Problem description » Beginning at the line that contains "You are a computer-use agent. 856x400 pixels.", reproduce the entries below exactly, ending with the line that contains "Where should I". Omit each picture.

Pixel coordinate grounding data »
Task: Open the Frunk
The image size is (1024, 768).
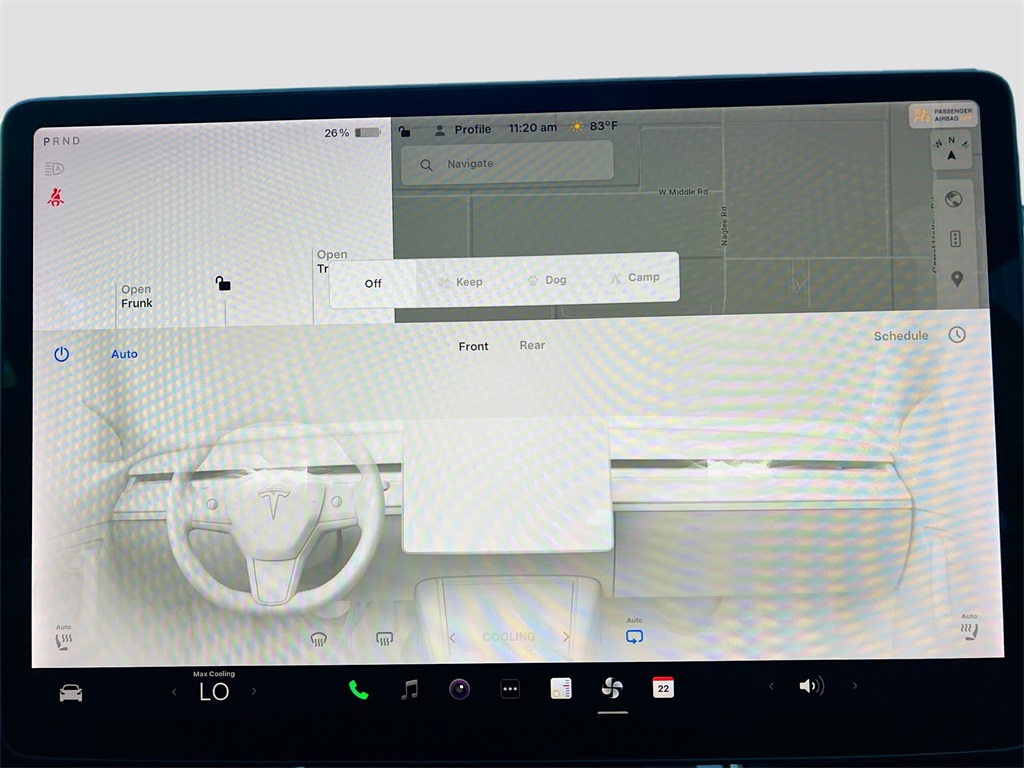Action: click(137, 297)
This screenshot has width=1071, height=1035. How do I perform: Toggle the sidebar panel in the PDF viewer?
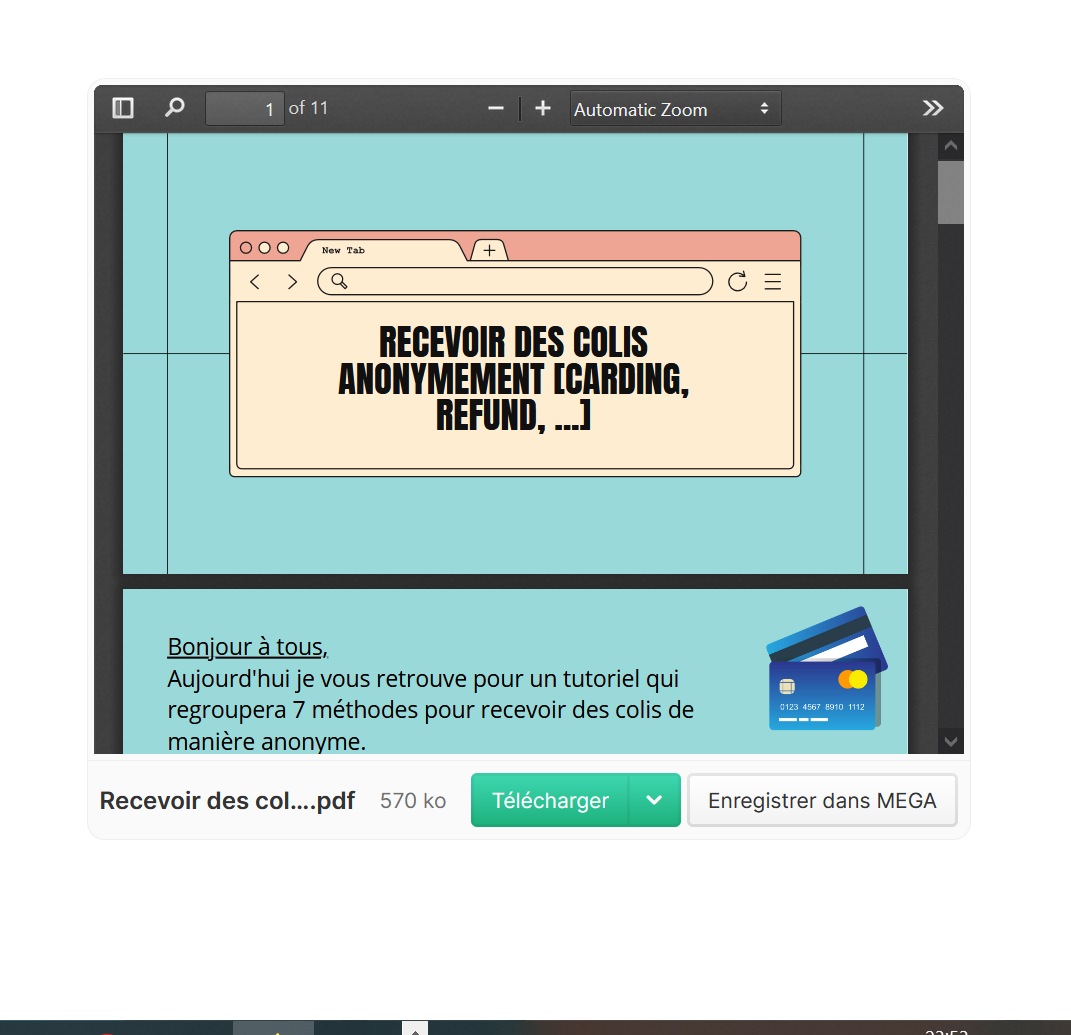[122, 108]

==

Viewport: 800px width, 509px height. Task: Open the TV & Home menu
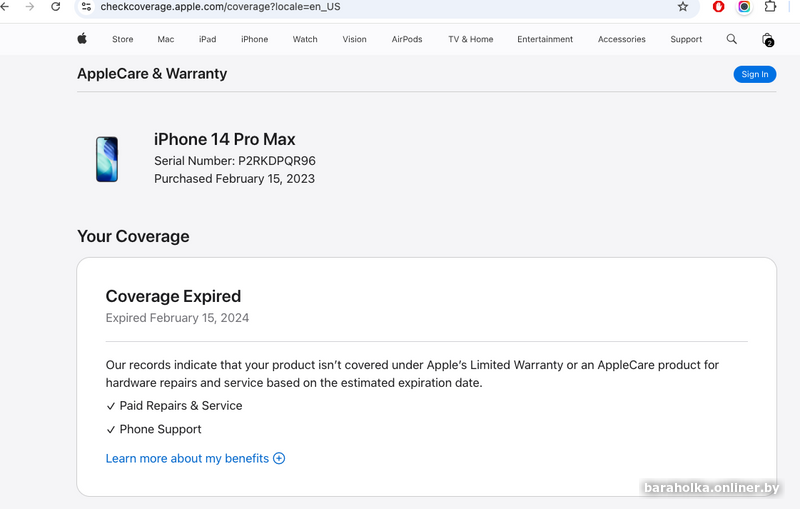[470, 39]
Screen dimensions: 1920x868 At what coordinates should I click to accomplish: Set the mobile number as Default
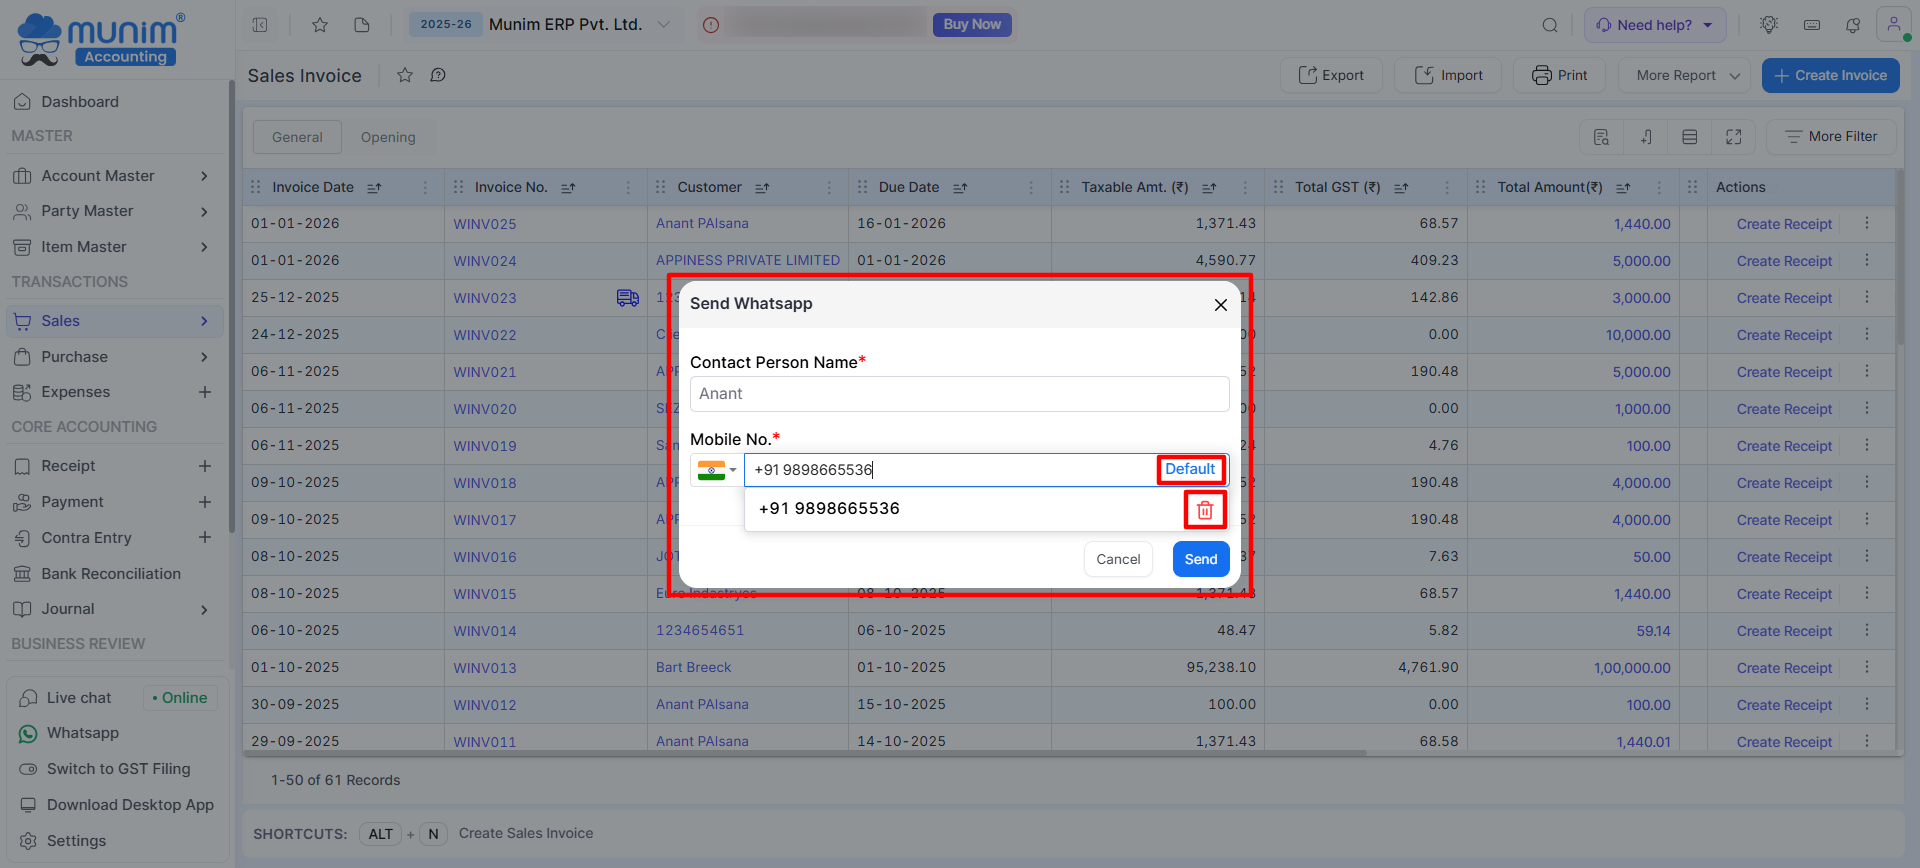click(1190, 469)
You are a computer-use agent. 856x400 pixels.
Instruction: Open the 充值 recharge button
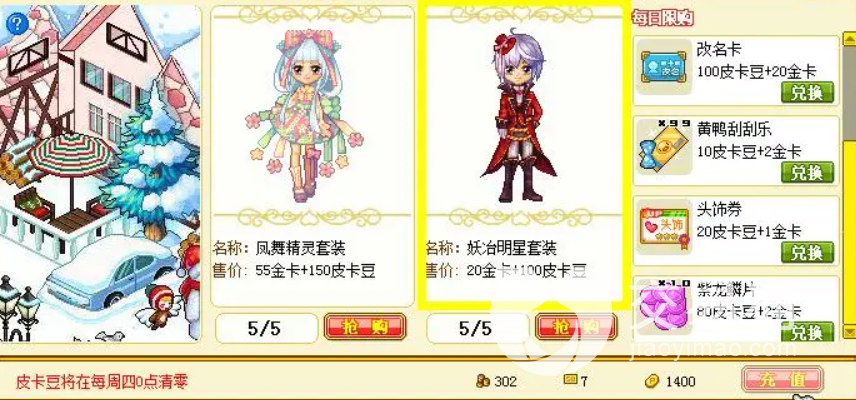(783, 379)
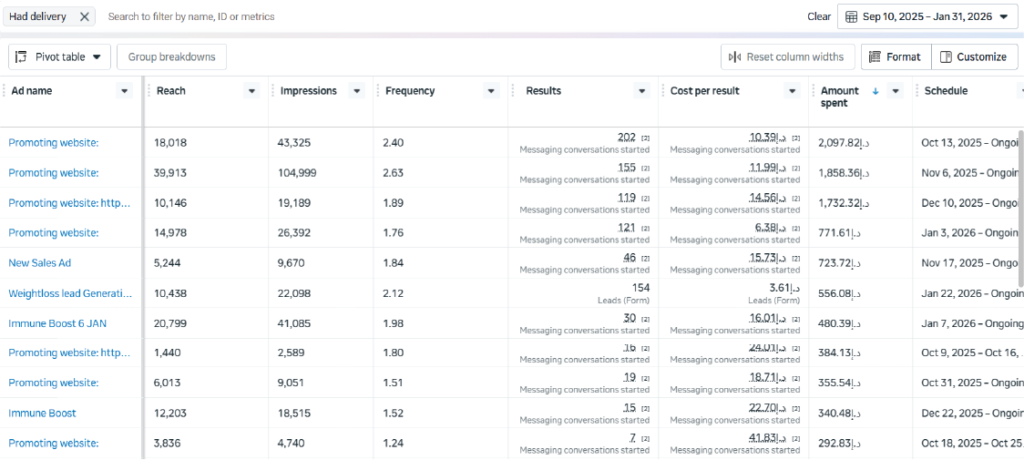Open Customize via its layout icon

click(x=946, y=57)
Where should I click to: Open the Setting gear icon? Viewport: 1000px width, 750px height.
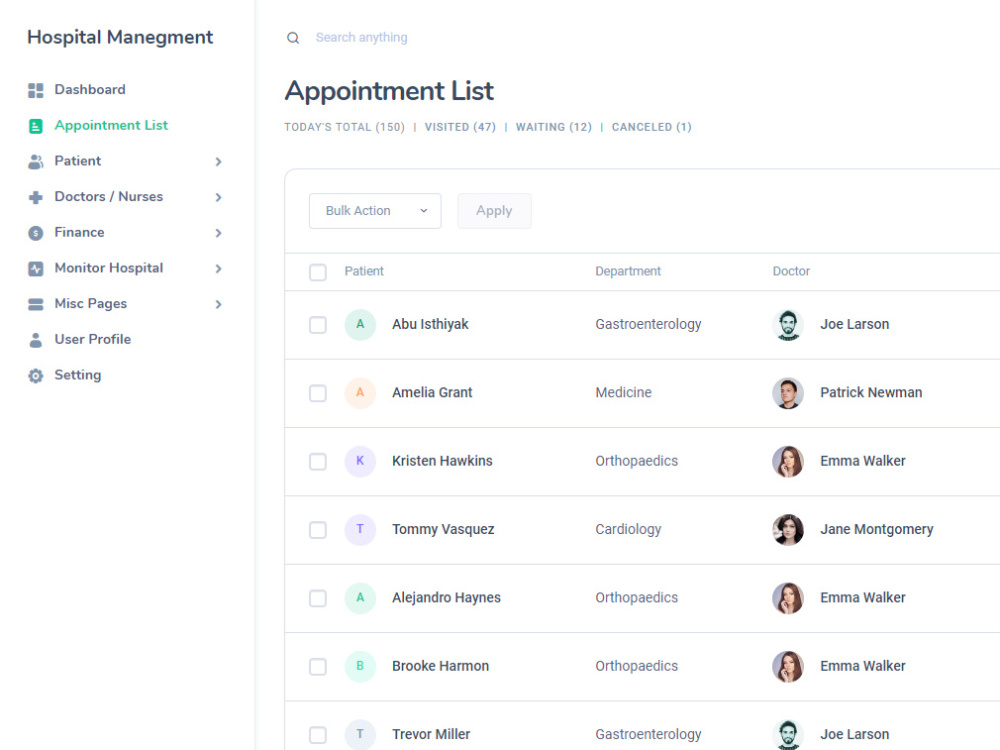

Your solution »
You are a computer-use agent. 856x400 pixels.
Instruction: Open the 充值 recharge button
(783, 379)
Open Customize via its layout icon

click(x=946, y=57)
Where should I click to: Open the Setting gear icon? Viewport: 1000px width, 750px height.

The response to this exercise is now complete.